Stream Team Flows into Another Great Year

Elias Morelan

Stream Team is a club for both high school and middle school students, who enjoy being outdoors and helping their community. Focusing on their hometown, students in Stream Team do a variety of activities that help better the community. While monitoring streams is a big part of what Stream Team does, they also pick up trash along Highway 125 and participate in the Shoe Box for Soldiers.
Coming together, middle school and high school students who are looking to better their environment join Stream Team. Meeting from 3:15 to 4:15 on the second and fourth Tuesdays of the month, these students study proper stream monitoring. They are supervised by Patricia Schnakenburg and Lindsay Martin, who help the students learn about the streams and what they should be looking for when they actually go and monitor the stream. Schnakenburg states, “The kids benefit by learning to be conscious of our surroundings, and taking care of our rivers, streams, and environment as a whole.” Stream monitoring is an important stewardship project conducted by citizen environmental groups across the United States. Stream monitors collect data on the quality and the aquatic life in the stream, and use that data to assess the health of that stream.
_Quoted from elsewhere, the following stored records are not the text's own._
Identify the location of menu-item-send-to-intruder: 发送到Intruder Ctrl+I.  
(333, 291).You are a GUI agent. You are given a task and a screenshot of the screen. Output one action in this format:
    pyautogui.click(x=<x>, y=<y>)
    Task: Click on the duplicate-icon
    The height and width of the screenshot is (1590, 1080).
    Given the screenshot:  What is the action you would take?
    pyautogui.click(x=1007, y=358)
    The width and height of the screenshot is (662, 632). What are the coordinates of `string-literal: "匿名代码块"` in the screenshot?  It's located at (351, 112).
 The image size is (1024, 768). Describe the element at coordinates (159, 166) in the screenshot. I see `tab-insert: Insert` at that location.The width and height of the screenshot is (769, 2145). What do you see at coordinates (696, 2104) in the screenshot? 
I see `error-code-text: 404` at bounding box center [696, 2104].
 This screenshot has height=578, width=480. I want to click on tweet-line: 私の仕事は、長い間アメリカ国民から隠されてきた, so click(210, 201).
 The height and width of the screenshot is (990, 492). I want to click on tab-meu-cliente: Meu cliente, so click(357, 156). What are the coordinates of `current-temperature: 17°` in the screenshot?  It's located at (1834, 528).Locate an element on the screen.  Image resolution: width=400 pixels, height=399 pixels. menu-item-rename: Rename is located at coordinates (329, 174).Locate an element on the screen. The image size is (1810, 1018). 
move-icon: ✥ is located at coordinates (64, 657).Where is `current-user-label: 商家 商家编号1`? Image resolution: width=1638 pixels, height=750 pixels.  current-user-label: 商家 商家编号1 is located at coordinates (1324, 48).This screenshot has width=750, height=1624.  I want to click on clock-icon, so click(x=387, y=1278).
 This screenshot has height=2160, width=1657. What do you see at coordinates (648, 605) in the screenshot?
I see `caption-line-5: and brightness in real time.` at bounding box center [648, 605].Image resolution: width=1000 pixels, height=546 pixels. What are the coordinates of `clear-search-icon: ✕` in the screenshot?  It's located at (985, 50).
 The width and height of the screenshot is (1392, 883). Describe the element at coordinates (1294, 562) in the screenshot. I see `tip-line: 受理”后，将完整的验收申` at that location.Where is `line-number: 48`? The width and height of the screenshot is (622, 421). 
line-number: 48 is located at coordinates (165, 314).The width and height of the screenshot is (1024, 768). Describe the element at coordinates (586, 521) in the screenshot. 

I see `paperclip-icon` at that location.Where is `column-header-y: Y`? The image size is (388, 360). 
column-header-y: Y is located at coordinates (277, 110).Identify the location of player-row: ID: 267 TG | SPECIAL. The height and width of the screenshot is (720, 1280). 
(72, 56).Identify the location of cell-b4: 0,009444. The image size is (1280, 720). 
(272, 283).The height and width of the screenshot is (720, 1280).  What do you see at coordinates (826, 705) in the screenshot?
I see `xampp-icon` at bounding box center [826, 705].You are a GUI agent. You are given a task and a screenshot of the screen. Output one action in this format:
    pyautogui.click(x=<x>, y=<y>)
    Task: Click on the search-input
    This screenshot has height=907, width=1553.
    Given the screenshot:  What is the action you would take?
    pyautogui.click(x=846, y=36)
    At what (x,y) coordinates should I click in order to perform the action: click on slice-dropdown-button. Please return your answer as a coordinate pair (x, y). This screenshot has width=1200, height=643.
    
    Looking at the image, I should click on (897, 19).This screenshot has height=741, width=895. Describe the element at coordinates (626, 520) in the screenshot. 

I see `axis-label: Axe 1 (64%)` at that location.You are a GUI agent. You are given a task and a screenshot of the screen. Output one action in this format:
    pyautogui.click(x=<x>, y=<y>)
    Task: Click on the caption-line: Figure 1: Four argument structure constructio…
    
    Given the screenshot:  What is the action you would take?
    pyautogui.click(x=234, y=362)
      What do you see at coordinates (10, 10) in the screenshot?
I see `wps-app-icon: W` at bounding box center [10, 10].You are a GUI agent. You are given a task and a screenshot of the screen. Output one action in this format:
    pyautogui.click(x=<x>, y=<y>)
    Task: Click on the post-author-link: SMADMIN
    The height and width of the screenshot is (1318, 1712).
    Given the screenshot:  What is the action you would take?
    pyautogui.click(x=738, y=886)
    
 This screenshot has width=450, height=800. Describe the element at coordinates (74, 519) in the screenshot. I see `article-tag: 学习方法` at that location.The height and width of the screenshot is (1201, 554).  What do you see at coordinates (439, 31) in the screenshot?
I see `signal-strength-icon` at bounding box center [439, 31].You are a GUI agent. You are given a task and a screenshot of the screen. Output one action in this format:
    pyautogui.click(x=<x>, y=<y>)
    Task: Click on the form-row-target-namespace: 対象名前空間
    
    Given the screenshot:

Stream Team is not just about monitoring streams. Another thing that they do to help better the Fair Grove community is twice a year they go out and pick up trash along Highway 125. They join forces with the community around Christmas time to put together shoe boxes that will be sent to soldiers across seas. This shoe boxes contain letters and goods that will help the soldiers feel more comfortable while serving away from home. As a reward for all the hard work the students put in, the stream will go on a few field trips if time allows. Previous places they have visited include Bennett Springs and Valley Water Mill Park.